The DRAM's that I use are new old stock that I have been holding on to for decades. During the summer of 1984 I was working for a company assembling cardiographic measuring machines. These machines had a big CPU board with an i8085 CPU and a bucket load of TTL's and IO devices. My job was to test the boards and install them into the machines. All main boards that failed tests were scrapped, no repairs were done. Every board had 128Kbyte (16 pcs) of these MCM6665AL20 and I was allowed to strip the DRAMs from these boards and take home. I have kept them all of these years knowing it would come in handy some day =).
Anyway, the conclusion for today is that the TMS9929ANL and the DRAM circuitry seem to be doing its thing. I haven't tested connecting a monitor to it yet so the verdict is still out.
The next step is to install the RGB modulator and start testing that part of the circuitry so stay tuned.
The first prototype samples of the TMS-RGB module for the TMS9929A were finished today. and they look great. Now all I need is the actual TMS9929A devices to start testing everything out.
Looks great doesn't it.
I take no credit for the actual design, it was done by Nicholas Pigdeon (@npigdeon) and his story is available on http://tms-rgb.com. I only re did the layout using smaller components with the aim to make it a very small module. I could probably have shaved off a few mm's more from it but I was satisfied with the result.
Testing will start as soon as I have a 9929A running in the TX8 computer.
The processor section, keyboard controller, Compact Flash and the UART sections of the board have been built and tested. A few small minor bugs were found and corrected on the PCB, nothing major so far. All electrical parameters such as setup times, hold times etc have been verified so I know that the design is good.
I opted for PLD's for all the select logic so I am able to do pretty cool stuff with it. For instance, all IO is injected into ROM space at $FE00 and the IO page is 256 byte long. Here I can assign chip selects to any address on a 16 byte boundary which makes the IO area almost invisible.,
I am currently running a version of the NoICE debugger fw on the board which makes it super easy to download new software and single step the program on my windows computer.

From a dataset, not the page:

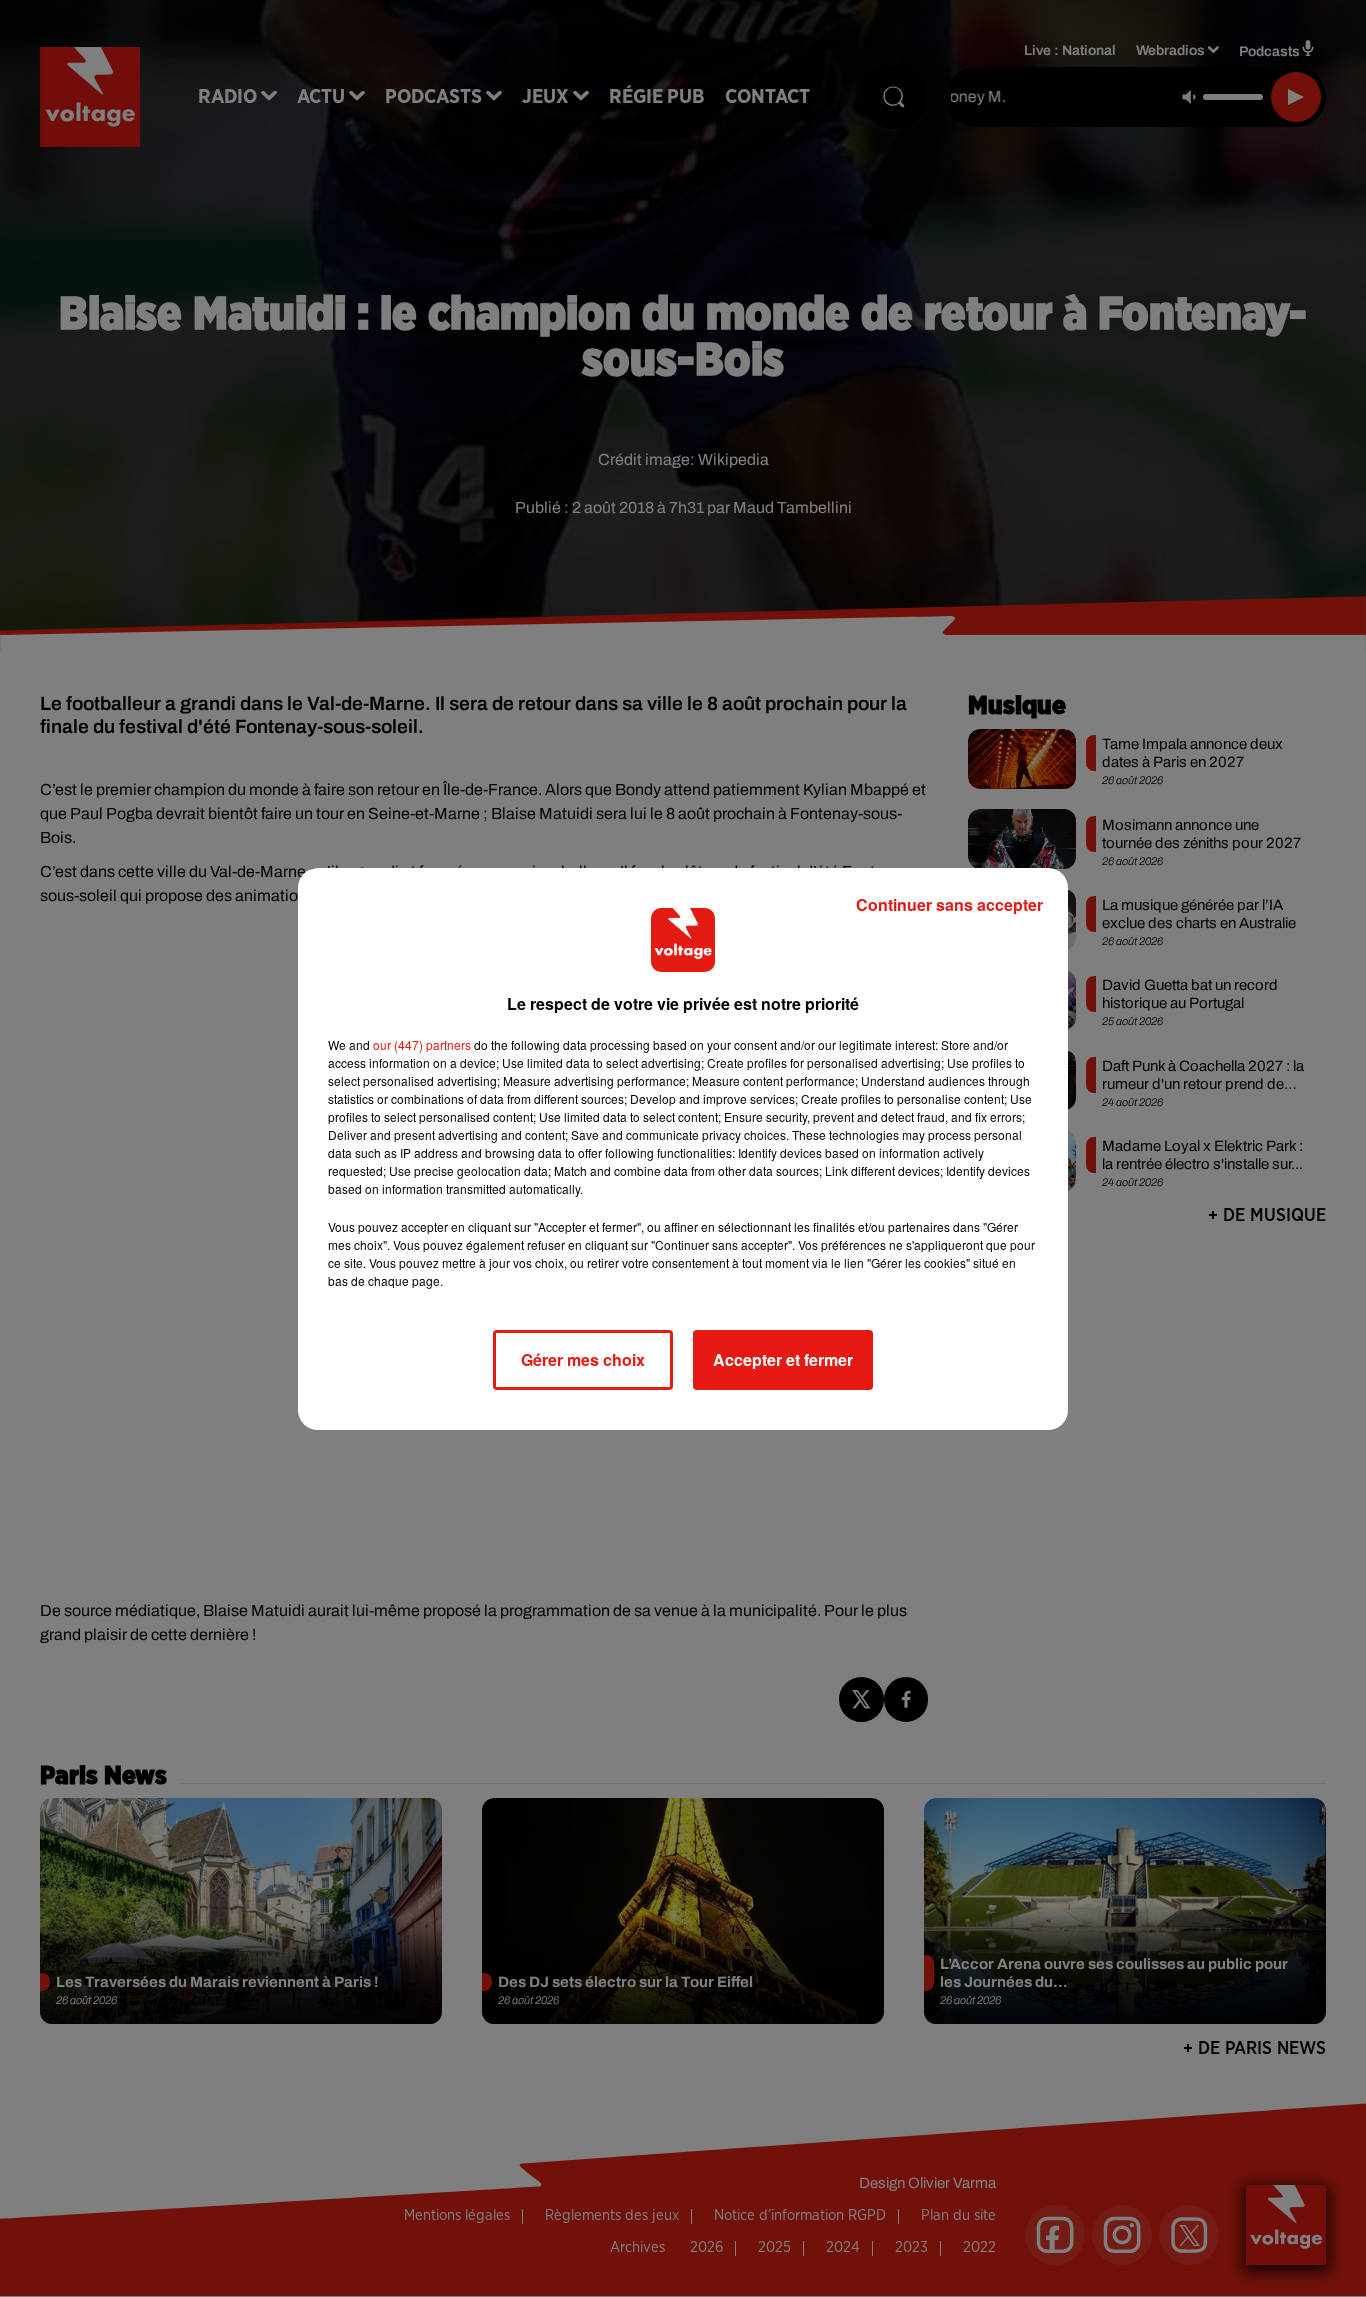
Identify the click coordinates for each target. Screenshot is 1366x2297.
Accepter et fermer (783, 1359)
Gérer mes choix (583, 1359)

The first real snag that hit me was that the TMS9929 chips that I purchased were fake. Very easy to detect to. Just had to rub the devices with a little acetone and the paint came right off. very annoying. Got my money back and have purchased new chips from a supplier that was recommended to me. But it takes forever for them to arrive so in the mean time I am doing some software development instead.
The main reason for installing the compact flash card on the PCB was that I wanted to write a simple file system for 65C02, so this is what I am doing right now.
Retro Chipguy
Second stage of the testing was to install the DRAM's and make sure that I can write data and read it back properly. So I wrote a short test program that wrote a test pattern to the memory and verified that it would read back properly. I let the program run for a few hours and no errors were found during this time. I also verified all the setup and hold time parameters with an oscilloscope, just to put my mind at ease. The VDP seem to perform significantly better than specified which means the timing margins are very good.